Sunday, April 15, 2007

How Can Advertisers Benefit from Click Scoring?

Since click fraud detection is a rudimentary application of click scoring, one thinks of click scoring as a tool to eliminate unqualified traffic. Click scoring can actually do much more, such as determine optimum pricing associated with a click, identify new sources of potentially converting traffic, measure traffic quality in the absence of conversions or in the presence of bogus conversions, and assess the quality of distribution partners, to name a few applications. Also note that scoring is not limited to clicks but can also involve impressions and metrics such as clicks per impressions.

From the advertiser viewpoint, one important application of click scoring is to detect new sources of traffic to improve total revenue, in a way that can not be accomplished through A/B/C testing, traditional ROI optimization or SEO. The idea consists of tapping into delicately selected new traffic sources rather than improving existing ones.

Let us consider a framework where we have two types of scores:

  • Score I: generic score computed using a pool of advertisers, possibly dozens of advertisers from the same category.
  • Score II: customized score specific to a particular advertiser.

What can we do when we combine these two scores? Here's the solution:

  1. Scores I and II are good. This is usually one of the two traffic segments that advertisers are considering. Typically advertisers focus their efforts on SEO or A/B testing to further refine the quality and gain a little edge.

*Extracted entries:*
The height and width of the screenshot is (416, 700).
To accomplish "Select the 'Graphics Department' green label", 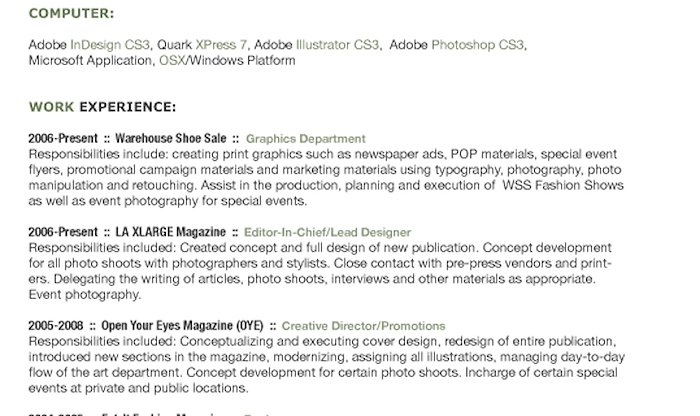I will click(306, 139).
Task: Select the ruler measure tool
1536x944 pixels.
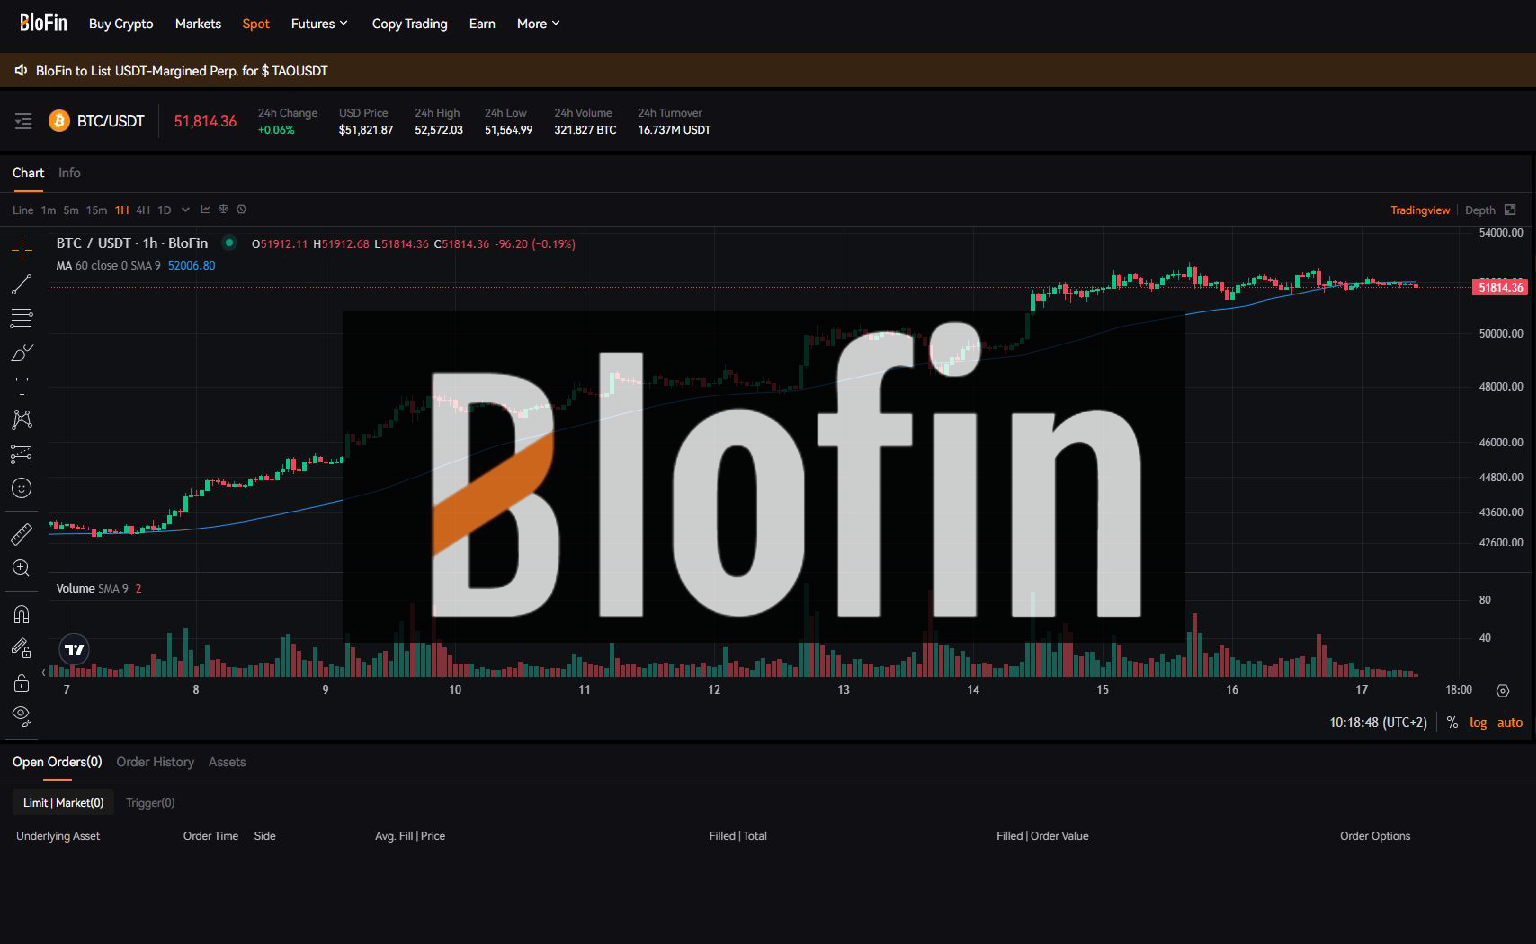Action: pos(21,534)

==

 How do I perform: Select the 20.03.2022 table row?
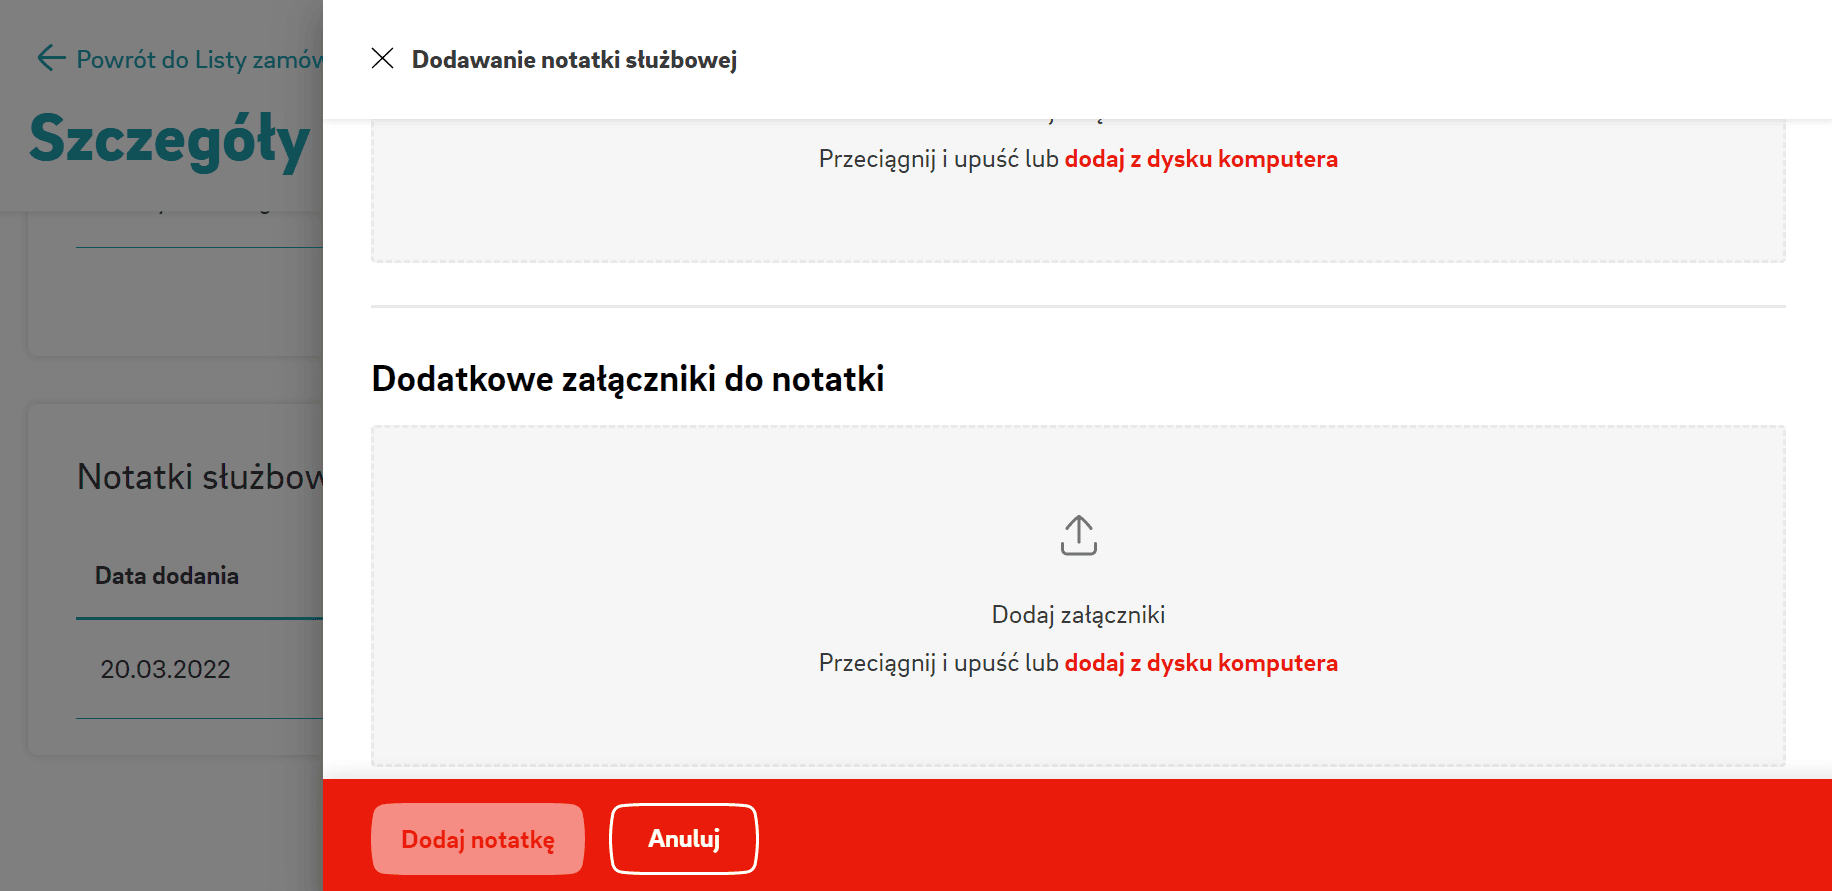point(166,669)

*Directives:*
(a) In the click scoring post, what is Score II?
(b) Write the next part of the click scoring post, picking up right after its final sentence.
The items above come from a source separate from the click scoring post.

*Solved tasks:*
(a) A customized score specific to a particular advertiser.

(b)
  2. Score I is good and score II is bad. This traffic is usually rejected. No effort is made to understand why the good traffic is not converting. Advertisers rejecting this traffic might miss major sources of revenue.
  3. Score I is bad and score II is good. This is the other traffic segment that advertisers are considering. Unfortunately this situation makes advertisers happy: they are getting conversions. However this is a red flag, indicating that the conversions might be bogus. This happens frequently when conversions consist of filling web forms. Any attempt to improve conversions (e.g. through SEO) are counter-productive. Instead, the traffic should be seriously investigated.
  4. Scores I and II are bad. Here, most of the time, the reaction consists of dropping the traffic source entirely and permanently. Again, this is a bad approach. By reducing the traffic using a schedule based on click scores, one can significantly lower exposure to bad traffic and at the same time not miss the opportunity when the traffic quality improves.

This discussion illustrates how scoring can help advertisers substantially improve their revenue.

Case Study
We have applied this concept to optimize the traffic on a partner website, where conversions consist of filling up a web form to subscribe to a newsletter.

  • One source representing 25% of the traffic was producing negative results, even though the scores were very high. After investigating the case, we realized that the landing page was not targeted for the user segment in question. After modifying the content to better target these users, the website experienced a substantial page view increase and visit depth - and higher revenue. Eventually we decided to increase this source to 50% of the total traffic.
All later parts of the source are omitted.